Vinitaly 2026 è stata l’occasione per presentare il primo spumante da uve erbamat in purezza prodotto dalla cantina di Borgonato.

Solo poco più di 3500 bottiglie, risultato di un lungo percorso di sperimentazione iniziato dieci anni fa, hanno visto la luce da poco e sono state presentate ufficialmente all’ultimo Vinitaly. Stiamo parlando del Metodo Classico Erbamat in purezza prodotto da Berlucchi, una delle prime realtà franciacortine a credere nel progetto lanciato dal Consorzio sul finire del primo decennio del nuovo millennio, con l’obiettivo di recuperare questa antica varietà.

«L’iniziativa, nata nel 2011 insieme al Consorzio Franciacorta, si inserisce in un percorso corale di studio e innovazione, a cui Berlucchi contribuisce anche attraverso il proprio ruolo nel comitato tecnico» ci spiega Arturo Ziliani, amministratore delegato e direttore tecnico di Berlucchi. «Il nostro impegno sull’erbamat non è solo una sperimentazione enologica, ma un contributo concreto alla crescita collettiva della Denominazione.
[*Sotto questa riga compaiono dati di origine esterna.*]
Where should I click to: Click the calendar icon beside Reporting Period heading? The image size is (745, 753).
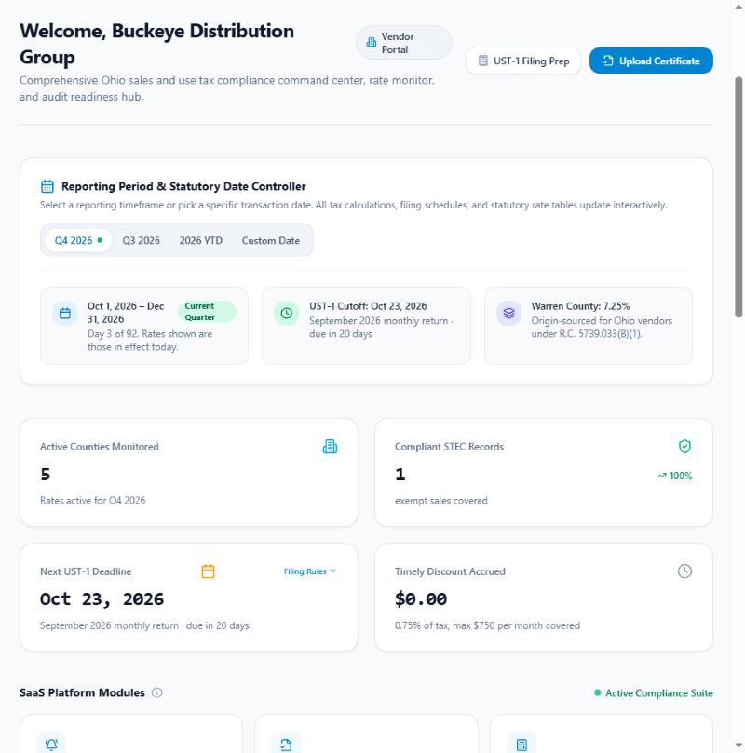tap(47, 186)
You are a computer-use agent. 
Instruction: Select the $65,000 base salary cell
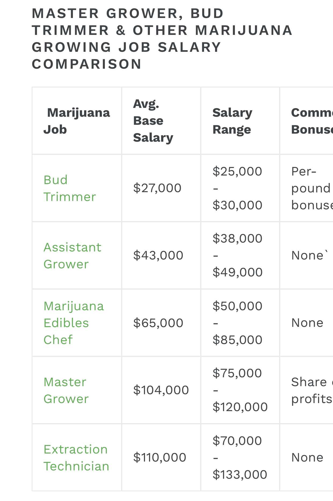158,323
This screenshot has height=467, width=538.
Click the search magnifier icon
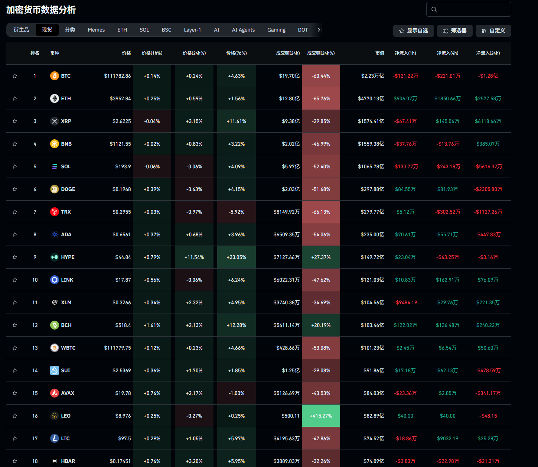pos(434,9)
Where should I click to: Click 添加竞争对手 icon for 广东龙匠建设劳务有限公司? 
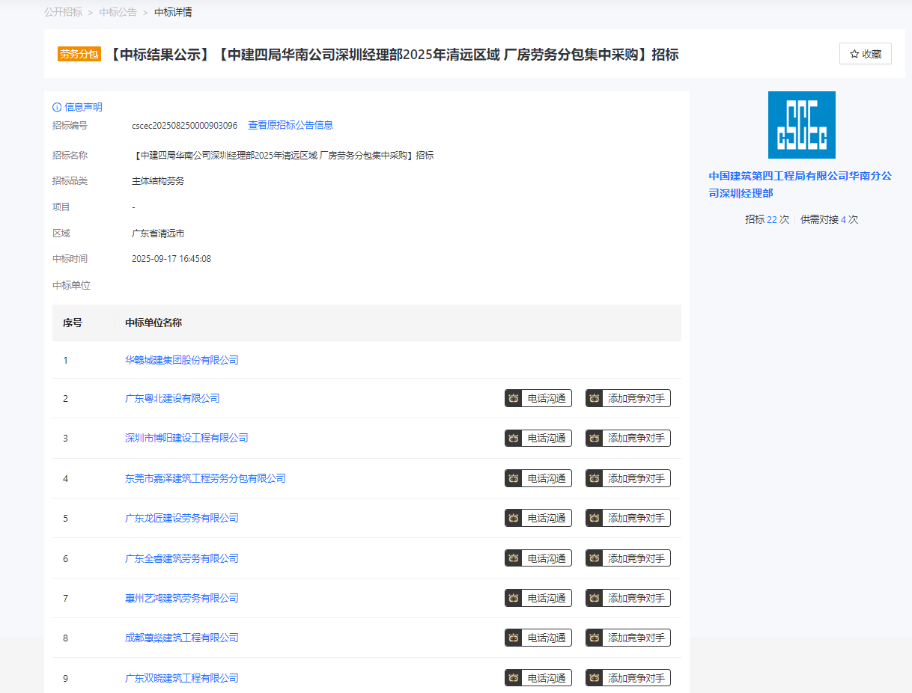click(x=595, y=518)
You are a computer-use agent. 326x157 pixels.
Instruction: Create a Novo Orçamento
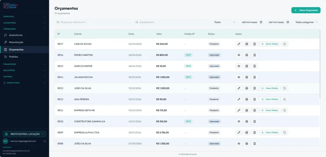point(306,10)
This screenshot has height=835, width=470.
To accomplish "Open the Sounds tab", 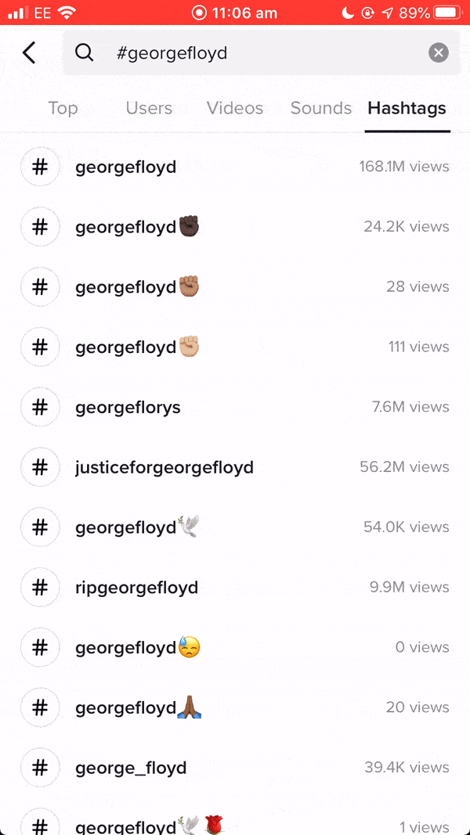I will point(321,108).
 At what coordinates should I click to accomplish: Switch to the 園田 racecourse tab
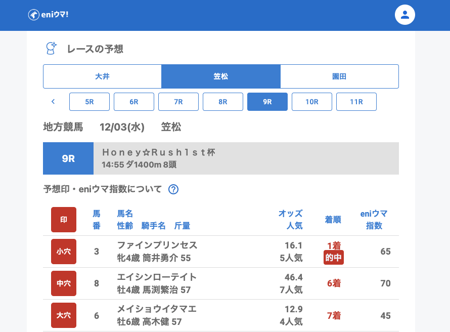pyautogui.click(x=339, y=76)

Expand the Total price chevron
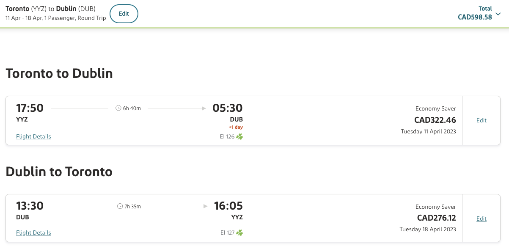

Siamo convinti che investire in questa varietà significhi investire nel futuro del Franciacorta”.  

Il progetto per il recupero di questa antica varietà (clicca qui per approfondire), infatti, nacque con due obiettivi: legare maggiormente il Franciacorta al territorio e sfruttare la sua grande carica acida. Il disciplinare attuale del Franciacorta Docg (nella stesura entrata in vigore dal 1° agosto 2017) ne ammette l’utilizzo in assemblaggio fino ad un massimo del 10%.  

Grappolo di erbamat

Il progetto Berlucchi dedicato all’erbamat

Dopo un periodo di studio in collaborazione con il Consorzio, Berlucchi nel 2016 reimpianta completamente il vigneto Castello in Borgonato, cuore storico dell’azienda, realizzando un sovrainnesto diretto su piede americano, tramite selezione massale, e privilegiando le piante più produttive. Tra il 2020 e il 2021 viene piantato un secondo vigneto - il vigneto Eroi, nel comune di Passirano - con materiale clonale selezionato dal Consorzio nella prima fase del progetto.  Oggi l’azienda conduce direttamente circa 3 ettari su 11 complessivi coltivati a erbamat in Franciacorta, pari al 27% della superficie totale.

Parallelamente a quanto realizzato in vigna con l’impianto dei vigneti e le selezioni clonali, dal 2012 Berlucchi ha avviato anche microvinificazioni per osservare l’evoluzione dell’erbamat, sia come vino base e che come vino di riserva. Da queste prime vinificazioni, nel 2014, nasce la cuvée perpétuelle, con vini riserva dal 2012 al 2014; l’obiettivo è quello di esaltare il potenziale evolutivo dei vini, in modo da poterli integrare con la cuvée al momento dell’assemblaggio. 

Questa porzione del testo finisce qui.